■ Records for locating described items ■
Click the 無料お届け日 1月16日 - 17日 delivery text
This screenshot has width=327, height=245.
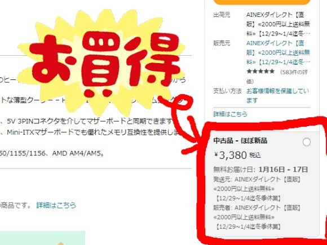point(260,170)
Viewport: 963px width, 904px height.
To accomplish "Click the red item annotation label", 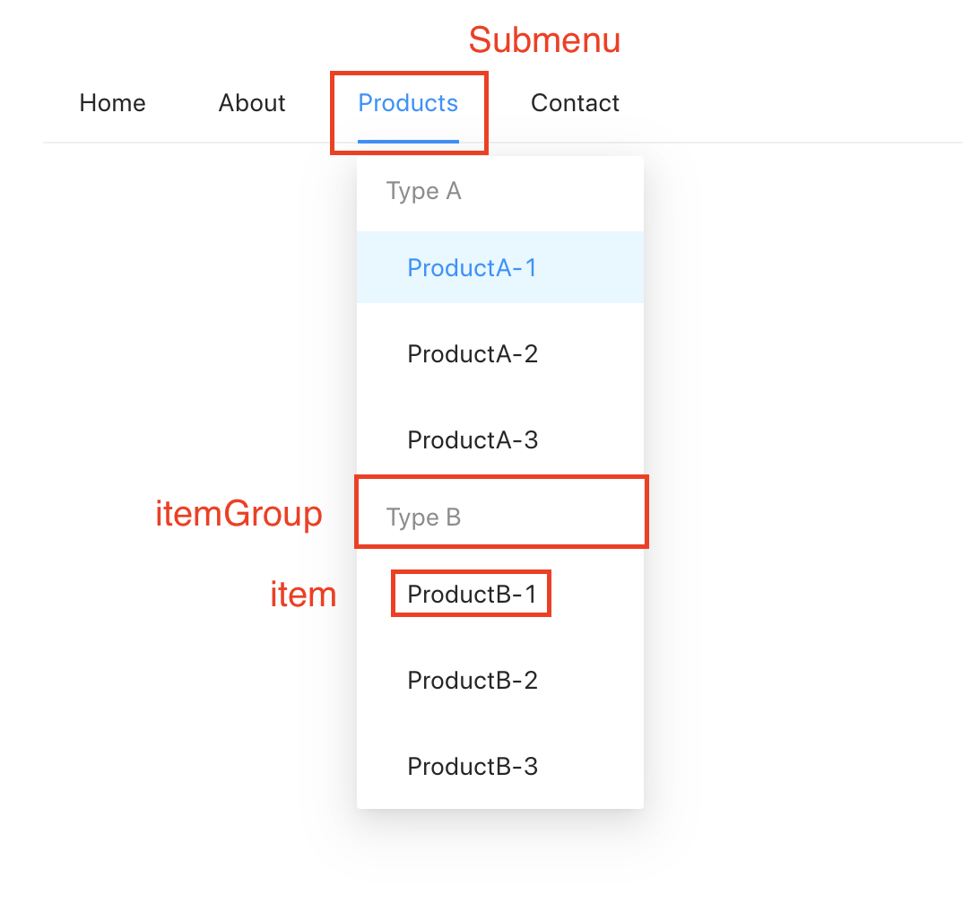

■ Task objective ■
Reproduce all of the material above line by line, shifting every coordinate in the answers up by 57 and changing nothing else. Leave the pictures out.

■ Reply ■
Click the 無料お届け日 1月16日 - 17日 delivery text
This screenshot has width=327, height=245.
point(317,227)
Viewport: 963px width, 904px height.
To accomplish "Click the red item annotation label", 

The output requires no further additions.